The World Health Organization has declared antimicrobial resistance one of the top 10 global public health threats. People who encounter drug-resistant superbugs often need costly and complex care. About 700,000 people die each year from drug-resistant infections, according to a 2019 report from the Center for Disease Dynamics, Economics and Policy.
"This is the slower moving pandemic," Rafiqi said.
'It's their passion'
Doctors are urged to use caution when prescribing antibiotics to avoid fueling pathogens' resistance to treatment, further limiting the potential return on investment for drug developers.
For example, Paratek Pharmaceuticals, Inc.'s Nuzyra, an antibiotic approved in the U.S. in 2018, brought in a total of €50 million in sales in 2019 and 2020, according to the Access to Medicine Foundation's report. Regeneron's cancer medicine Libtayo, which won U.S. approval at about the same time as Nuzyra, generated €461 million in the same period.

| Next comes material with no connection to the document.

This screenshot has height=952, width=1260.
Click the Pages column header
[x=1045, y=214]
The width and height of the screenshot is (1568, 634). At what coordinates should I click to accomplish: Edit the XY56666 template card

"If you ask small companies why they're still in the [antibiotics] game when the market is weak, it's for public health value," Kim said. "It's their passion."

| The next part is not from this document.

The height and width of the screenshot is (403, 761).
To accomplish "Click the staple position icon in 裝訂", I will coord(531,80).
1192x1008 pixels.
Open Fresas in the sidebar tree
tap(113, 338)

Most of these smaller companies have yet to bring a product to market, a process that typically takes years and costs millions of dollars, and lack the resources and infrastructure to bring a drug to regulatory approval on their own, said David Hyun, project director for Pew's Antibiotic Resistance Project.
In a healthy market, a larger pharmaceutical company typically acquires innovation by buying either the experimental product or the whole company, Kim said. Even when antibiotic companies get acquired, though, they often do not command a high price. Kim noted that, even after a bidding war, La Jolla Pharmaceutical Co. purchased Tetraphase Pharmaceuticals Inc., which had a product on the market, for only $43 million.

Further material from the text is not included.